TO BE DONE: Copy out, verbatim, the lines of the records that begin with the line containing "This screenshot has width=640, height=372." and continue through the end of the records. Omit the pictures from your answer.

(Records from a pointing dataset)
--- BEGIN ---

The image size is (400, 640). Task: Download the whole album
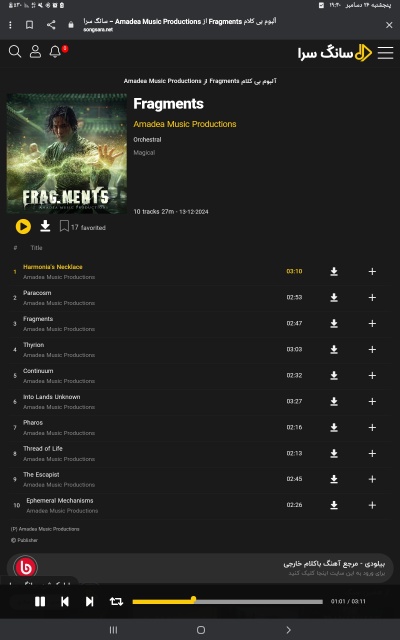(45, 226)

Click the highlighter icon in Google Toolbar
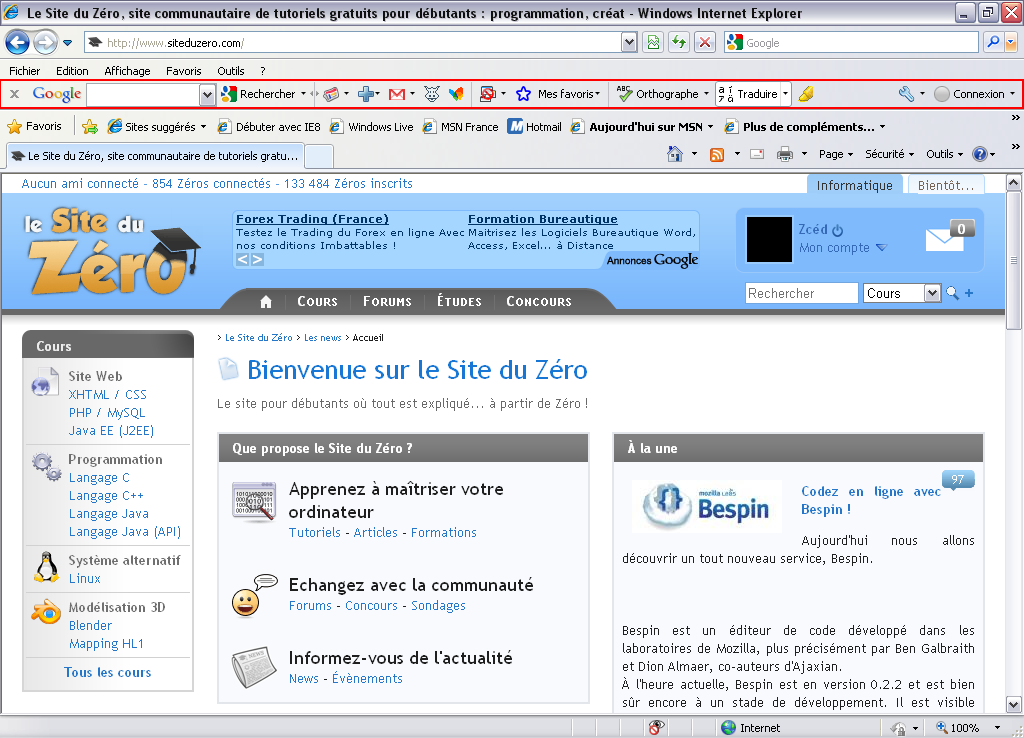click(x=806, y=94)
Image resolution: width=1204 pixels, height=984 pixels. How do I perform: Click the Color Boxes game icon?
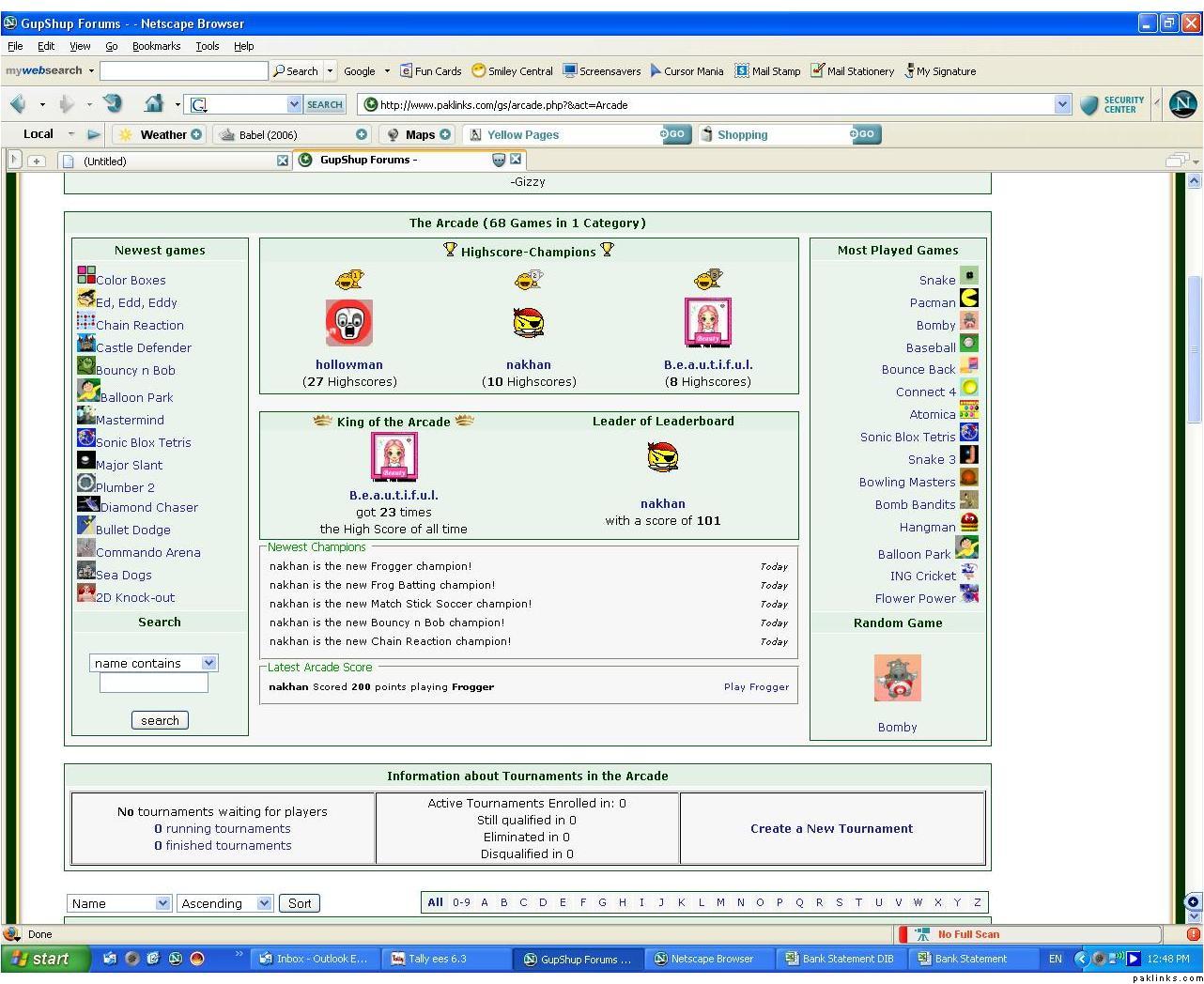click(86, 275)
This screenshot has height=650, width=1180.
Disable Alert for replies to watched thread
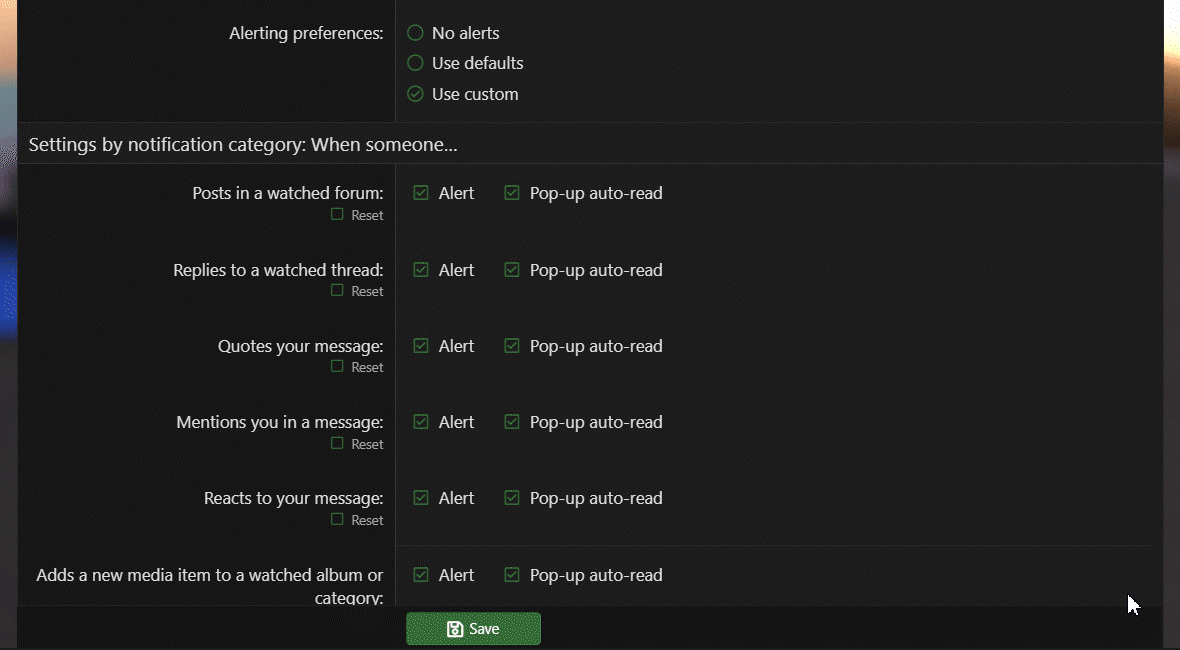421,270
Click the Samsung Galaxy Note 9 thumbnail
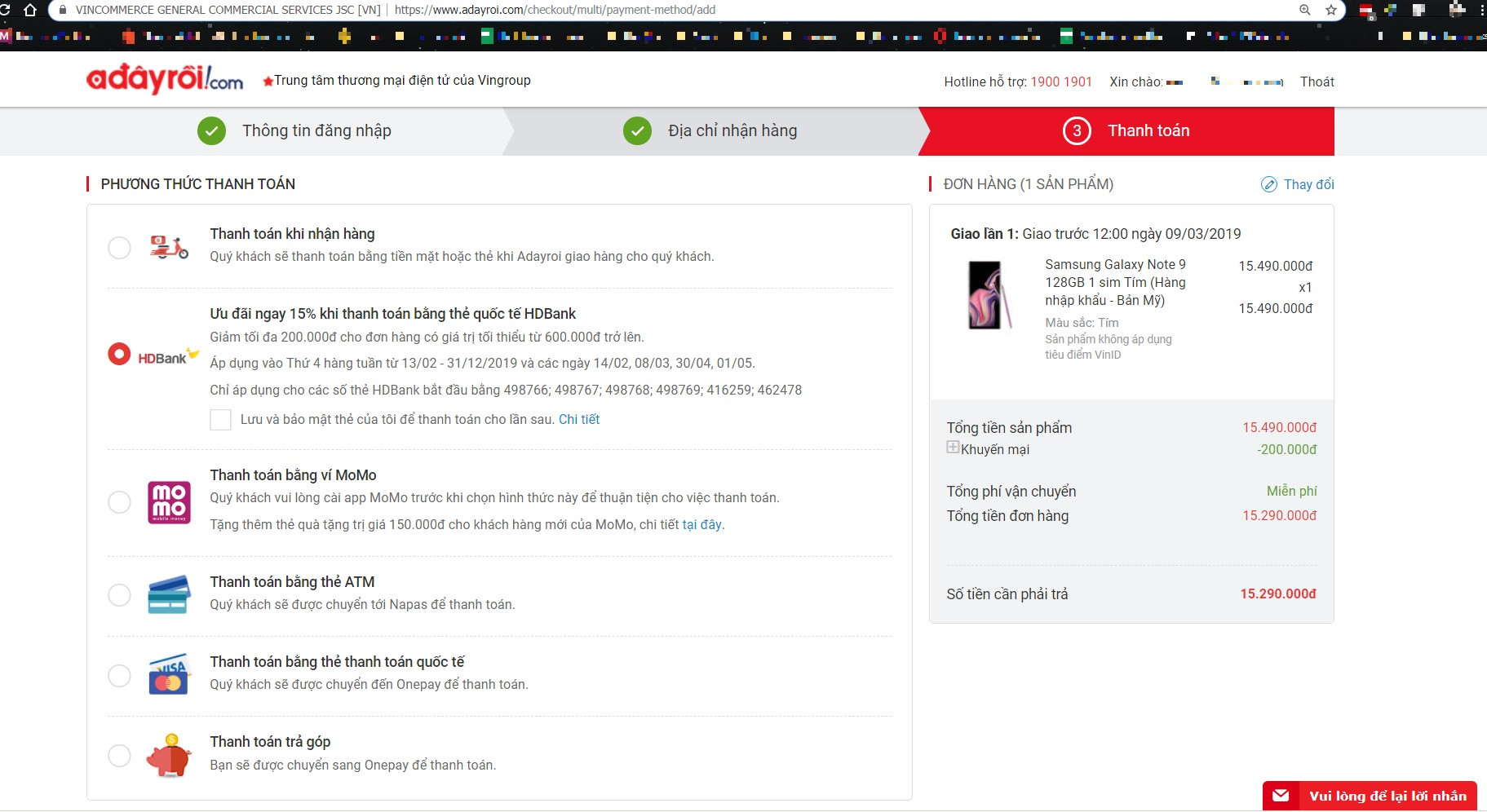 987,295
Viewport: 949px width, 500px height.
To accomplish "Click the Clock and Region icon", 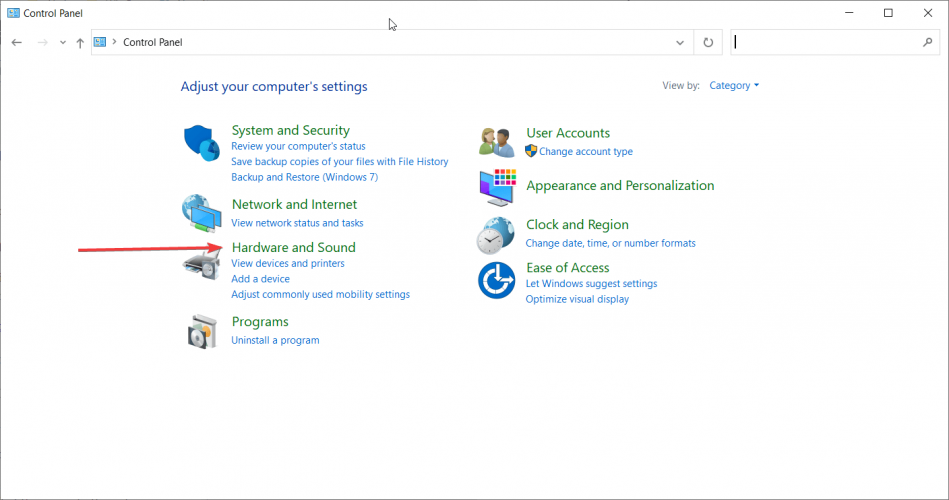I will click(x=496, y=235).
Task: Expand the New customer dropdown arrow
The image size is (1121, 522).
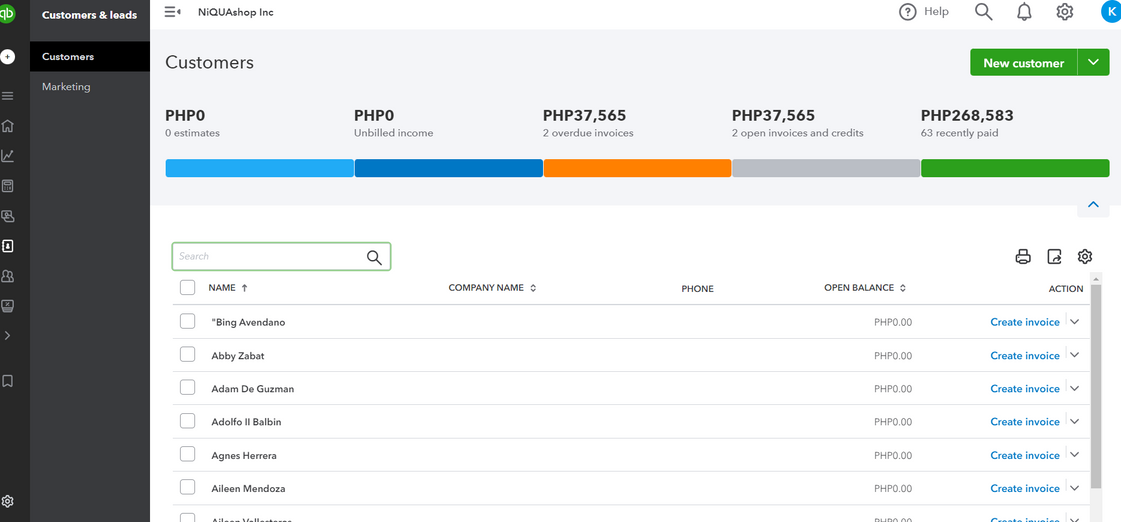Action: tap(1093, 62)
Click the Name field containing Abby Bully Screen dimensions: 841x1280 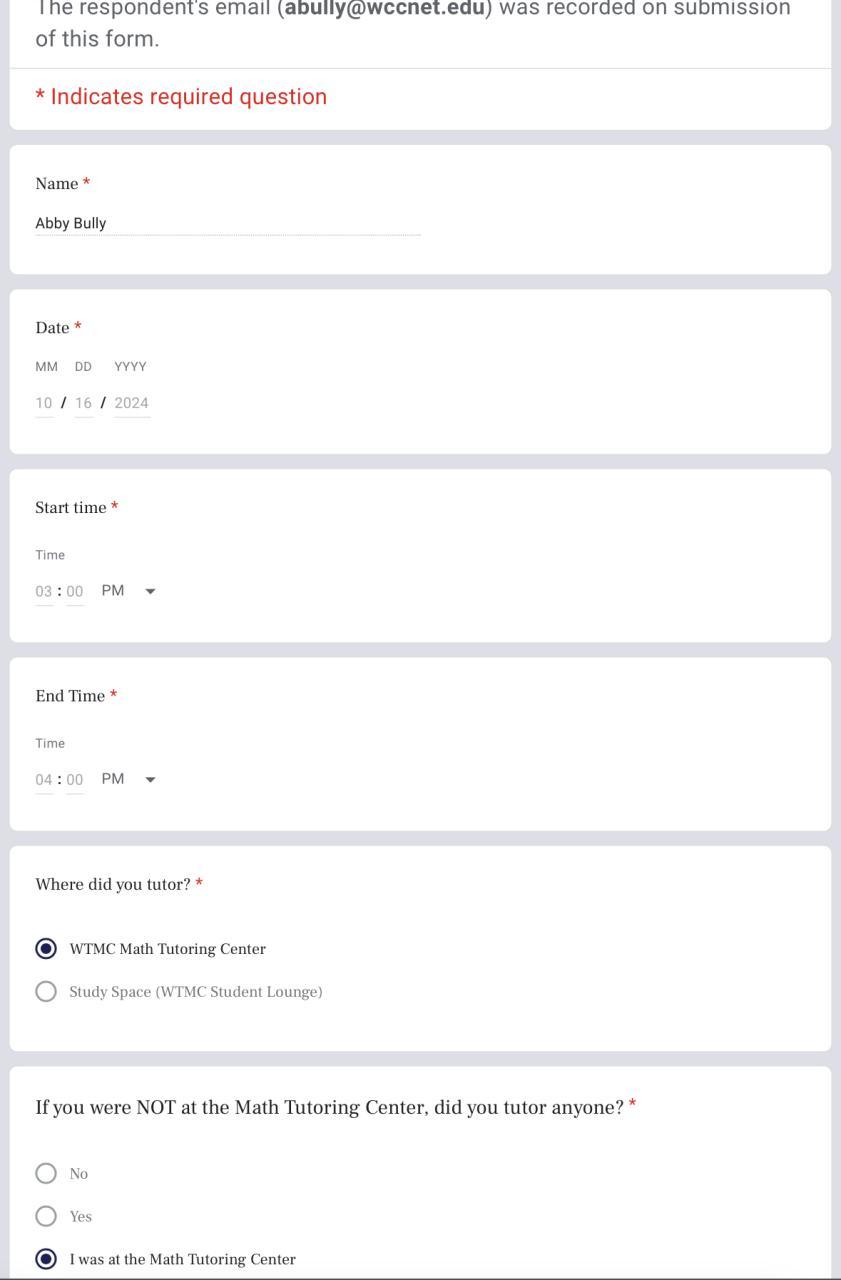tap(227, 223)
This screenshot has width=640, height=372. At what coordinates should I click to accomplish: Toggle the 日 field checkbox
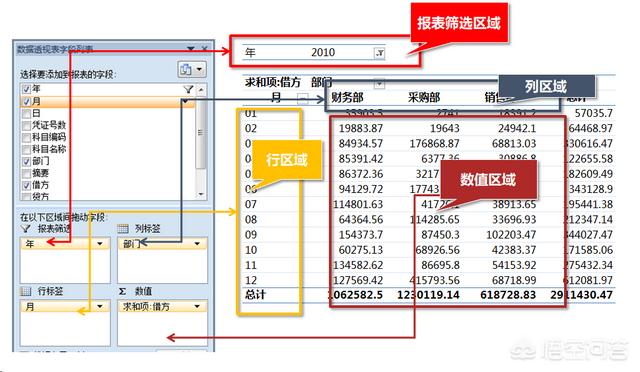(x=27, y=113)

--- END ---

CORRECT RESPONSE:
This screenshot has width=640, height=372. At what coordinates should I click to accomplish: Toggle the 日 field checkbox
(x=27, y=113)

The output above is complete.